[Task to complete] Please repeat the lines below, exactly and only, from the one that holds "Screen dimensions: 1456x820" through the one that holds "Hide the Curves".

[Material for the task]
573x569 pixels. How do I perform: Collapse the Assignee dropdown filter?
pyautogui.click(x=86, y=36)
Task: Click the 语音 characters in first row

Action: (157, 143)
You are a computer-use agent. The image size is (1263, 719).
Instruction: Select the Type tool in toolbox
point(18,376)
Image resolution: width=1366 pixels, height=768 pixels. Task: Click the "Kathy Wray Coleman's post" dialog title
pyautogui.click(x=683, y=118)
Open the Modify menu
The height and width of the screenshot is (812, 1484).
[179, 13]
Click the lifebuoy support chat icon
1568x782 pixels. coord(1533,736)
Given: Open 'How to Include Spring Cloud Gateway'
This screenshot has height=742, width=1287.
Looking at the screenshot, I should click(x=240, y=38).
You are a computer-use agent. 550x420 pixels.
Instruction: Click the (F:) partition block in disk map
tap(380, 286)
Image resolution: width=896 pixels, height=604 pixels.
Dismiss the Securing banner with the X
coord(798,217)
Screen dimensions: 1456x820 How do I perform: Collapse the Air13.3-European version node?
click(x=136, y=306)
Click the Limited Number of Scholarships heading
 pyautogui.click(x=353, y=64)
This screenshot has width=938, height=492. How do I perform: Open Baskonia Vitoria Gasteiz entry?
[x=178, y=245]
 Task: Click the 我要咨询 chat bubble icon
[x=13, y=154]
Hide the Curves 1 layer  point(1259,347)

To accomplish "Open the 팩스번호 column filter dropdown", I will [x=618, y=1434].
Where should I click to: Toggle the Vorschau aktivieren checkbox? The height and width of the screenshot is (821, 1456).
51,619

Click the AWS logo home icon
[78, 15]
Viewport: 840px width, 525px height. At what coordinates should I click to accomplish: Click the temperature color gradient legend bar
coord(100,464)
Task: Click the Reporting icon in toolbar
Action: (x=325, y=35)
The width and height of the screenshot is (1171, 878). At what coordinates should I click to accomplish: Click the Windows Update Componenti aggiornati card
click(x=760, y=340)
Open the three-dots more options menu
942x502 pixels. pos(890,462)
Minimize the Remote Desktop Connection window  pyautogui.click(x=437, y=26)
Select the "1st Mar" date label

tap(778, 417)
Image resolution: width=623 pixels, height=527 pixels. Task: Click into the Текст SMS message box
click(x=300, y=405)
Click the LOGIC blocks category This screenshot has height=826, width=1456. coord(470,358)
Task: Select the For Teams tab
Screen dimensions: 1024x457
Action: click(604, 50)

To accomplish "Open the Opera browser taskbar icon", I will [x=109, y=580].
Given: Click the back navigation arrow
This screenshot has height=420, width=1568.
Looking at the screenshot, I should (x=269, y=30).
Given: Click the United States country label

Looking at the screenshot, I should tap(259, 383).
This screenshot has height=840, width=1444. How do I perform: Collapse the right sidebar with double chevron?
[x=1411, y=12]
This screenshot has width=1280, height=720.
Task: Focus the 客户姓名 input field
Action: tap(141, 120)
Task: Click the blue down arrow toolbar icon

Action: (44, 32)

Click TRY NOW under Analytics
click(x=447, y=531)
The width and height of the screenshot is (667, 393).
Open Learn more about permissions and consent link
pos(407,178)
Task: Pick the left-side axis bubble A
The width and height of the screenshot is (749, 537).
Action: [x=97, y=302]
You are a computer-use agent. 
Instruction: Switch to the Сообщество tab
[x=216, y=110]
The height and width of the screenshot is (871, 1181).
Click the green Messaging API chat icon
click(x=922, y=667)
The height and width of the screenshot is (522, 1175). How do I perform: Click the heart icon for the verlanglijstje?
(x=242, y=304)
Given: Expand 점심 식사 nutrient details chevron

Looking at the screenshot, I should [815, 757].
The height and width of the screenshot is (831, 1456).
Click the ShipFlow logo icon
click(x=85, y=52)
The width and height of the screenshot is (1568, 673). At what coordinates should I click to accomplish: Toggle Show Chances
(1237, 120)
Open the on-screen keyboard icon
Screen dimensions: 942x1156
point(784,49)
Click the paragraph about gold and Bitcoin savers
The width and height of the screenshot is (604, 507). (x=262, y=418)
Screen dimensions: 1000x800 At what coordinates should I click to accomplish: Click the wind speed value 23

[Answer space]
Screen dimensions: 1456x820 How do I perform: Collapse the Air13.3-European version node?
click(x=136, y=306)
Click the Limited Number of Scholarships heading
 pyautogui.click(x=353, y=64)
This screenshot has width=938, height=492. How do I perform: Open Baskonia Vitoria Gasteiz entry?
[x=178, y=245]
 Task: Click the 我要咨询 chat bubble icon
[x=13, y=154]
Hide the Curves 1 layer  point(1259,347)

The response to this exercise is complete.